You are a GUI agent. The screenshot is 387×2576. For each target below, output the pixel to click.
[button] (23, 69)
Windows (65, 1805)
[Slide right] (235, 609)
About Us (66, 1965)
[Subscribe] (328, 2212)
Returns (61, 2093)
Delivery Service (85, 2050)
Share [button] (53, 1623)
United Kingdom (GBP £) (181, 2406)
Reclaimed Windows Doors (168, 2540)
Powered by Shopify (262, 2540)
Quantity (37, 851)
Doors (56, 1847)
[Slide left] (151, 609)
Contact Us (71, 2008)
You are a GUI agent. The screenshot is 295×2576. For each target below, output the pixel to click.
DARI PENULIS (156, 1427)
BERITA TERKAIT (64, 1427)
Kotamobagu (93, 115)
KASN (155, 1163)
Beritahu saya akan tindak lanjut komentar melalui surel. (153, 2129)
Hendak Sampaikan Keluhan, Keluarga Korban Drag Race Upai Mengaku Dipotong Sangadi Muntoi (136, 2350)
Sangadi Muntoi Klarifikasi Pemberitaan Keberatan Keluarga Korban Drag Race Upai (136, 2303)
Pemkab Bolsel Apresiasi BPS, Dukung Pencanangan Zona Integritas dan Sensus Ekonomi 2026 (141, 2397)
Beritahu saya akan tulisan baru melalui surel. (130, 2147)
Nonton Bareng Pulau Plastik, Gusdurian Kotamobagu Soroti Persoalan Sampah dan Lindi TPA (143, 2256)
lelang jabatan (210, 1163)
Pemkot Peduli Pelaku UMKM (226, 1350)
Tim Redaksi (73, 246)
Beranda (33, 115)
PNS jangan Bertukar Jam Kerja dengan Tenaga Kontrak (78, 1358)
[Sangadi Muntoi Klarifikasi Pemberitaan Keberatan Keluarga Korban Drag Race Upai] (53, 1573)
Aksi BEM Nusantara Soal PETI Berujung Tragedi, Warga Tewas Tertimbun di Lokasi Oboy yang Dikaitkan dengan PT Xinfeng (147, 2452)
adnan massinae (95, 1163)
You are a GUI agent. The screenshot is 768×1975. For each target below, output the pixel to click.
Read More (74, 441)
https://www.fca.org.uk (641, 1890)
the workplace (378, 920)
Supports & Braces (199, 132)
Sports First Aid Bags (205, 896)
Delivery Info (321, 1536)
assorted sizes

────────────────────────────────────────

EXERCISE INSTRUCTIONS: Only the lines from the one containing "Kotamobagu (93, 115)" through the end of the entries above belong in the answer; repeat them exactly.

SOLUTION BELOW:
Kotamobagu (93, 115)
KASN (155, 1163)
Beritahu saya akan tindak lanjut komentar melalui surel. (153, 2129)
Hendak Sampaikan Keluhan, Keluarga Korban Drag Race Upai Mengaku Dipotong Sangadi Muntoi (136, 2350)
Sangadi Muntoi Klarifikasi Pemberitaan Keberatan Keluarga Korban Drag Race Upai (136, 2303)
Pemkab Bolsel Apresiasi BPS, Dukung Pencanangan Zona Integritas dan Sensus Ekonomi 2026 (141, 2397)
Beritahu saya akan tulisan baru melalui surel. (130, 2147)
Nonton Bareng Pulau Plastik, Gusdurian Kotamobagu Soroti Persoalan Sampah dan Lindi TPA (143, 2256)
lelang jabatan (210, 1163)
Pemkot Peduli Pelaku UMKM (226, 1350)
Tim Redaksi (73, 246)
Beranda (33, 115)
PNS jangan Bertukar Jam Kerja dengan Tenaga Kontrak (78, 1358)
[Sangadi Muntoi Klarifikasi Pemberitaan Keberatan Keluarga Korban Drag Race Upai] (53, 1573)
Aksi BEM Nusantara Soal PETI Berujung Tragedi, Warga Tewas Tertimbun di Lokasi Oboy yang Dikaitkan dengan PT Xinfeng (147, 2452)
adnan massinae (95, 1163)
You are a GUI agent. The screenshot is 768×1975. For each target below, output the pixel to click.
Read More (74, 441)
https://www.fca.org.uk (641, 1890)
the workplace (378, 920)
Supports & Braces (199, 132)
Sports First Aid Bags (205, 896)
Delivery Info (321, 1536)
assorted sizes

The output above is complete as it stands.